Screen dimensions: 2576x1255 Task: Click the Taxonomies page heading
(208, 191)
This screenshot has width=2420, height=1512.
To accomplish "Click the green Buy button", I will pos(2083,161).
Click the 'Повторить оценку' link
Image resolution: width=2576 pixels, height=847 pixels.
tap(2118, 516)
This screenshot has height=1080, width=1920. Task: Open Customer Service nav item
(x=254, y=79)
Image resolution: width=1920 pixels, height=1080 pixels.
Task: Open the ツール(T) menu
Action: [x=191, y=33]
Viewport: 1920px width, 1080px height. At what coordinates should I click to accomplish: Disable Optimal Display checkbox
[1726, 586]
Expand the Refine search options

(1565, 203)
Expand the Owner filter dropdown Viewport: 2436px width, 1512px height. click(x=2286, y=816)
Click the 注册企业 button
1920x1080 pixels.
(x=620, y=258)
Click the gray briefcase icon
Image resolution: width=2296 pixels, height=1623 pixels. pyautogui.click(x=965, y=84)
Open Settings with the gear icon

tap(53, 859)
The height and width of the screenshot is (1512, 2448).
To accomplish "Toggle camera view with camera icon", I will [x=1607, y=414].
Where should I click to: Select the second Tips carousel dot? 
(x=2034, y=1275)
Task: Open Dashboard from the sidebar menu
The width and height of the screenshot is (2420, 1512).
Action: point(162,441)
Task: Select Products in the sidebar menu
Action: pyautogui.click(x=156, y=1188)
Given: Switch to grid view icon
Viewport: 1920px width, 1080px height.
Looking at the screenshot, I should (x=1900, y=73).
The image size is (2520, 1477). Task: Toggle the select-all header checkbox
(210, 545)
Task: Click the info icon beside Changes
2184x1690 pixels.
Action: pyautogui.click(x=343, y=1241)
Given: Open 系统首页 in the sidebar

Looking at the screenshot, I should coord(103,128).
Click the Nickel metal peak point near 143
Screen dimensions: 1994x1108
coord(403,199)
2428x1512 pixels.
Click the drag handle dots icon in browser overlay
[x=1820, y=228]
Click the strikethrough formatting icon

§ Task to carry out
Write down every line of the data exactly as it appears above.

§ Result for this task
Screen dimensions: 2576x1255 Task: Click the Taxonomies page heading
(208, 191)
This screenshot has width=2420, height=1512.
To accomplish "Click the green Buy button", I will pos(2083,161).
Click the 'Повторить оценку' link
Image resolution: width=2576 pixels, height=847 pixels.
tap(2118, 516)
This screenshot has height=1080, width=1920. Task: Open Customer Service nav item
(x=254, y=79)
Image resolution: width=1920 pixels, height=1080 pixels.
Task: Open the ツール(T) menu
Action: [x=191, y=33]
Viewport: 1920px width, 1080px height. At what coordinates should I click to accomplish: Disable Optimal Display checkbox
[1726, 586]
Expand the Refine search options

(1565, 203)
Expand the Owner filter dropdown Viewport: 2436px width, 1512px height. click(x=2286, y=816)
Click the 注册企业 button
1920x1080 pixels.
(x=620, y=258)
Click the gray briefcase icon
Image resolution: width=2296 pixels, height=1623 pixels. pyautogui.click(x=965, y=84)
Open Settings with the gear icon

tap(53, 859)
The height and width of the screenshot is (1512, 2448).
To accomplish "Toggle camera view with camera icon", I will [x=1607, y=414].
Where should I click to: Select the second Tips carousel dot? 
(x=2034, y=1275)
Task: Open Dashboard from the sidebar menu
The width and height of the screenshot is (2420, 1512).
Action: point(162,441)
Task: Select Products in the sidebar menu
Action: pyautogui.click(x=156, y=1188)
Given: Switch to grid view icon
Viewport: 1920px width, 1080px height.
Looking at the screenshot, I should (x=1900, y=73).
The image size is (2520, 1477). Task: Toggle the select-all header checkbox
(210, 545)
Task: Click the info icon beside Changes
2184x1690 pixels.
Action: pyautogui.click(x=343, y=1241)
Given: Open 系统首页 in the sidebar

Looking at the screenshot, I should coord(103,128).
Click the Nickel metal peak point near 143
Screen dimensions: 1994x1108
coord(403,199)
2428x1512 pixels.
Click the drag handle dots icon in browser overlay
[x=1820, y=228]
Click the strikethrough formatting icon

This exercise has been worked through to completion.